News Release August 5, 2014
Proposal for a new model of global problem solving, co-authored by
three of the world’s leaders on cities and the future, coincides with international
Global Parliament of Mayors Project Planning Session
TORONTO – In a newly released research report, Professor Benjamin Barber, political theorist and author of If Mayors Ruled the World: Dysfunctional Nations, Rising Cities, Richard Florida, Director of the Martin Prosperity Institute at the University of Toronto and Don Tapscott, best-selling author and Executive Director of the Global Solution Networks program, advocate for the emerging role of mayors as primary players in addressing global problems and propose a global network of cities.
“Nation-states work together through multi-lateral agreements and global institutions in an effort to solve global problems. But states have limitations, and their cooperative efforts in our new era of interdependence and globalization are increasingly insufficient and even ineffective and outmoded,” say the three prominent researchers.
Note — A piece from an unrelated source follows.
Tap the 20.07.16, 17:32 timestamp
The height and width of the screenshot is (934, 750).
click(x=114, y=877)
A Global Parliament of Mayors represents a new type of governance network – one with enormous potential.
“Our proposed parliament would operate as a global urban network with a vibrant online community that collaborates on key issues 365 days a year,” they say. “Multi-stakeholder governance has come of age and is now fully independent from control by any government, or governmental organizations like the UN.”
Barber, Florida and Tapscott’s collaboration, “A ‘Global Parliament of Mayors’ Governance Network,” addresses the challenge of world governance and describes the new role of cities. The substantial two-part report is a product of the multi-million dollar research program Global Solution Networks (GSN), investigating new multi-stakeholder models of global governance. The report is publically available on the GSN website.
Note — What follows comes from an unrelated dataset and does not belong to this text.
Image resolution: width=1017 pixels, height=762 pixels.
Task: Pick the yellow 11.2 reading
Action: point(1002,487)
The proposal for a global parliament of mayors originated in Barber’s book If Mayors Ruled the World. This new research is a timely call to action for mayors, governments and cities. On September 19 in Amsterdam, the Global Parliament of Mayors Project (GPM) will take a major step forward from theory into practice through a Planning Session hosted by the G4 Mayors of the Netherlands and an Interdisciplinary Workshop hosted by Leiden University.
This is the third in a series of GPM planning sessions sponsored by CivWorld and expected to lead to a Pilot Parliament. Participants will include mayors from around the world, intercity association representatives, political advisors and urban specialists plus invited observers.
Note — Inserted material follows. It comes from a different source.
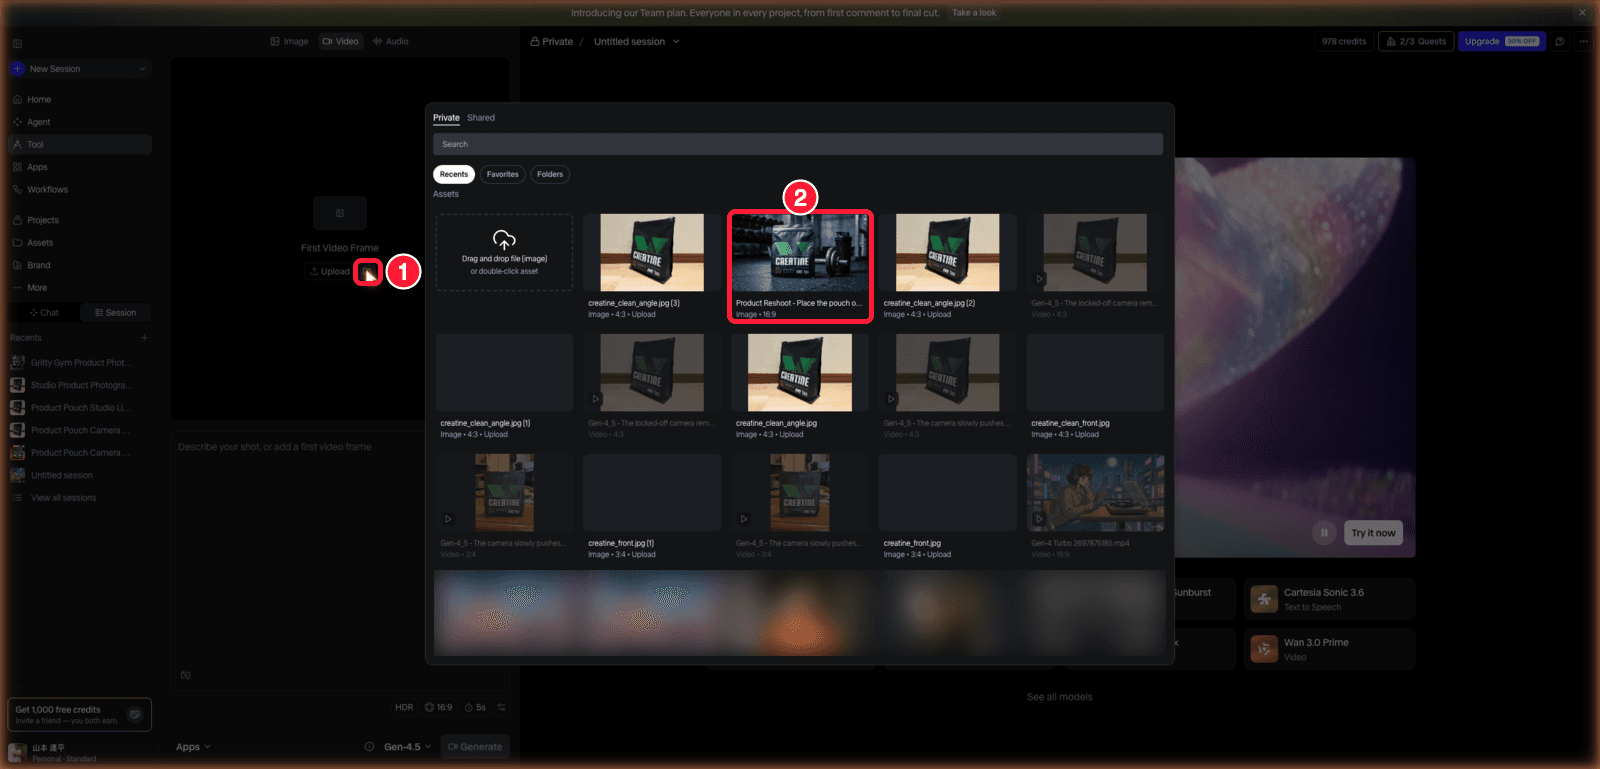Select the Folders filter chip
This screenshot has height=769, width=1600.
click(x=550, y=174)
Global Solution Networks, led by Don Tapscott and the Martin Prosperity Institute, Rotman School of Management, University of Toronto, is creating a definitive resource of expert insights, cases and field tools for leaders of multi-stakeholder networks for global problem solving. Sponsors from government, business and civil society include The Rockefeller Foundation, Accenture, Google, MasterCard, HP, Ontario, LGI, Qualcomm, RBC, SAP and Seagate.
The Martin Prosperity Institute at the University of Toronto’s Rotman School of Management is directed by Richard Florida. MPI is a world-leader in urbanism, investigating the role of location, place and city/region in global economic prosperity. At The Atlantic, where Florida is a senior editor, he co-founded and serves as Editor-at-Large for Atlantic Cities, the world’s leading media site devoted to cities and urban affairs.
CivWorld, directed by Professor Barber and based at the Graduate Center of the City University of New York’s Center on Philanthropy and Civil Society, works to raise awareness of the brute realities of interdependence in a world still governed by sovereign and independent states. CivWorld is funded by grants from Bloomberg Philanthropies, Nomis Foundation and The Levitt Foundation.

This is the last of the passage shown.